Bloom Module

Since Origin / Contributor Maintainer Source
2017-11-13 Philip Gladstone Philip Gladstone bloom.c

This module implements a Bloom filter. This is a probabilistic data structure that is used to test for set membership. There are two operations -- add and check that allow arbitrary strings to be added to the set or tested for set membership. Since this is a probabilistic data structure, the answer returned can be incorrect. However, if the string is a member of the set, then the check operation will always return true.

bloom.create()

Create a filter object.

Syntax

bloom.create(elements, errorrate)

Parameters

  • elements The largest number of elements to be added to the filter.
  • errorrate The error rate (the false positive rate). This is represented as n where the false positive rate is 1 / n.

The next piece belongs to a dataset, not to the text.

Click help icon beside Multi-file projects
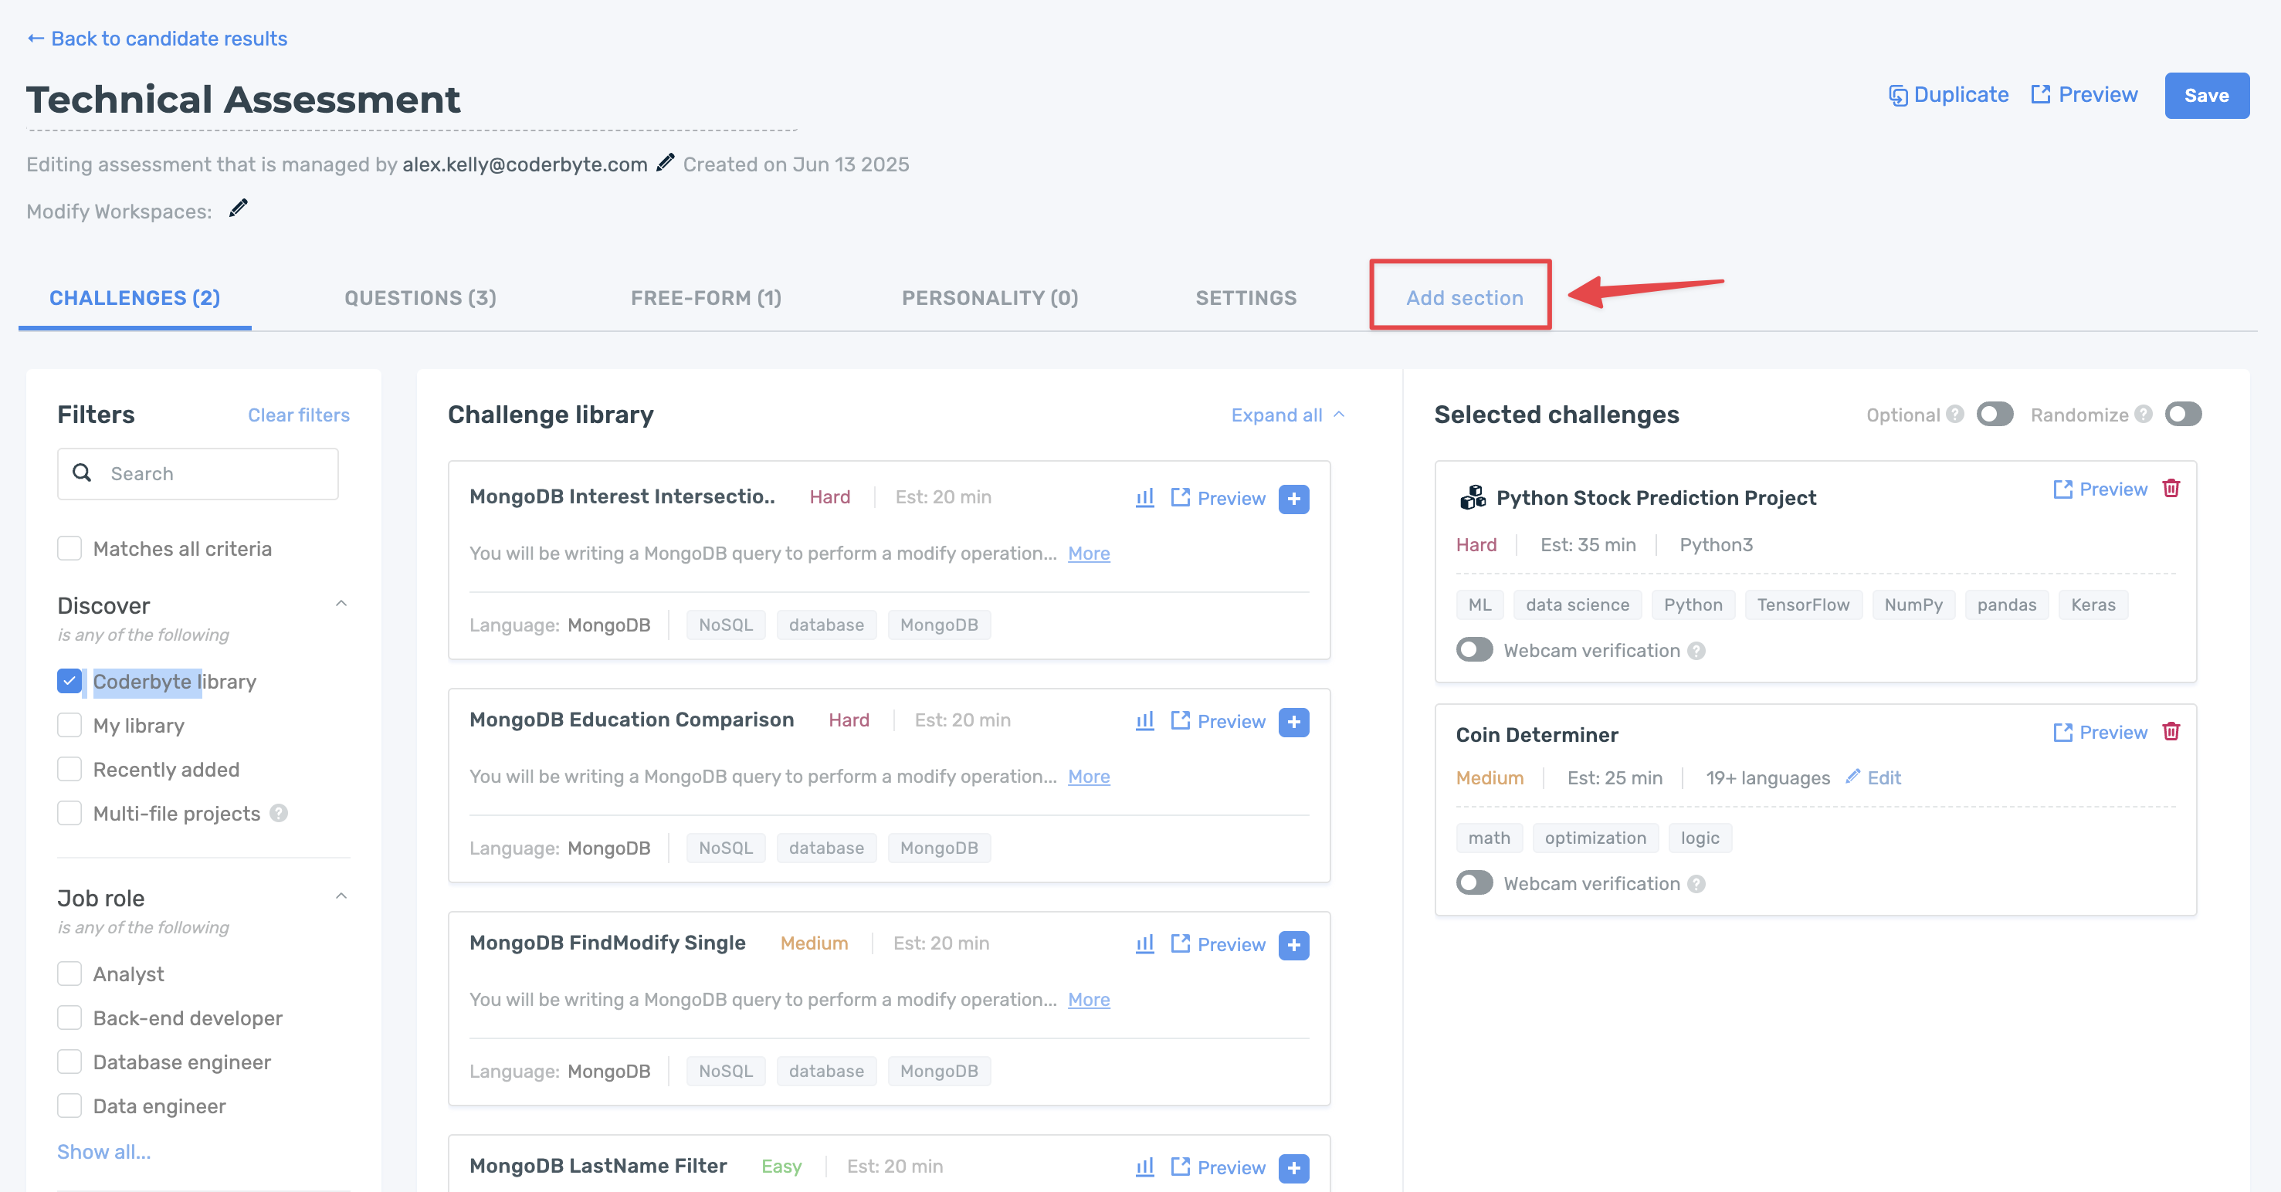The image size is (2281, 1192). (x=279, y=813)
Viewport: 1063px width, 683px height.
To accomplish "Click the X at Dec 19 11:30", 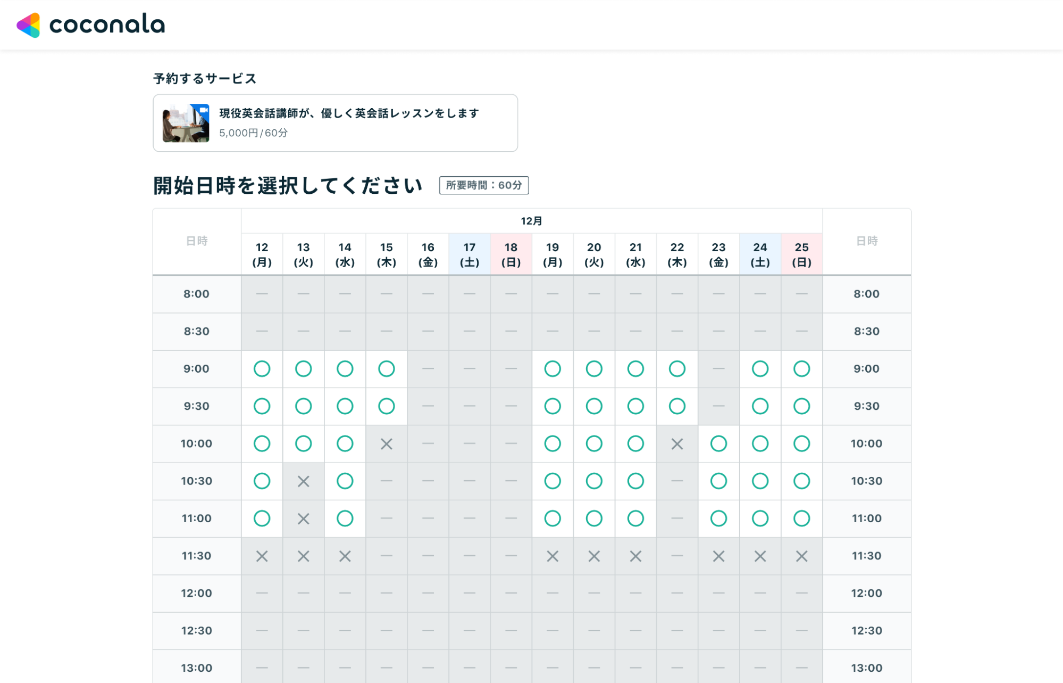I will (553, 556).
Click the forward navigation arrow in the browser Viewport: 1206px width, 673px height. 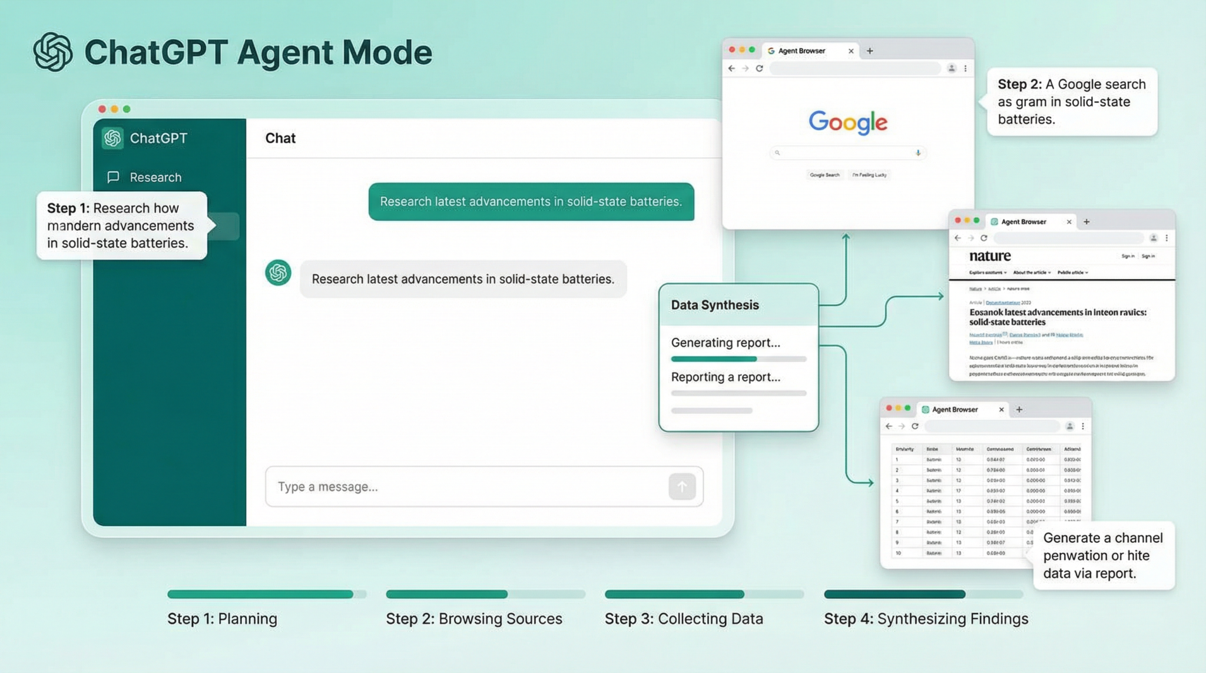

This is the maximum rate of check returning true when the string is not in the set.

Returns

A filter object.

Example

    filter = bloom.create(10000, 100)    -- this will use around 11kB of memory

filter:add()

Adds a string to the set and returns an indication of whether the string was already present.

Syntax

filter:add(string)

Parameters

  • string The string to be added to the filter set.

Returns

true if the string was already present in the filter. false otherwise.

Example

    if filter:add("apple") then
      print ("Seen an apple before!")
    else
      print ("Noted that the first apple has been seen")
    end

filter:check()

Checks to see if a string is present in the filter set.

Syntax

present = filter:check(string)

Parameters

  • string The string to be checked for membership in the set.

Returns

true if the string was already present in the filter. false otherwise.

Example

    if filter:check("apple") then
      print ("Seen an apple before!")
    end

filter:reset()

Empties the filter.

Syntax

filter:reset()

Returns

Nothing

Example

filter:reset()

filter:info()

Get some status information on the filter.

Syntax

bits, fns, occupancy, fprate = filter:info()

Returns

  • bits The number of bits in the filter.
  • fns The number of hash functions in use.
  • occupancy The number of bits set in the filter.
  • fprate The approximate chance that the next check will return true when it should return false. This is represented as the inverse of the probability -- i.e. as the n in 1-in-n chance. This value is limited to 1,000,000.

Example

bits, fns, occupancy, fprate = filter:info()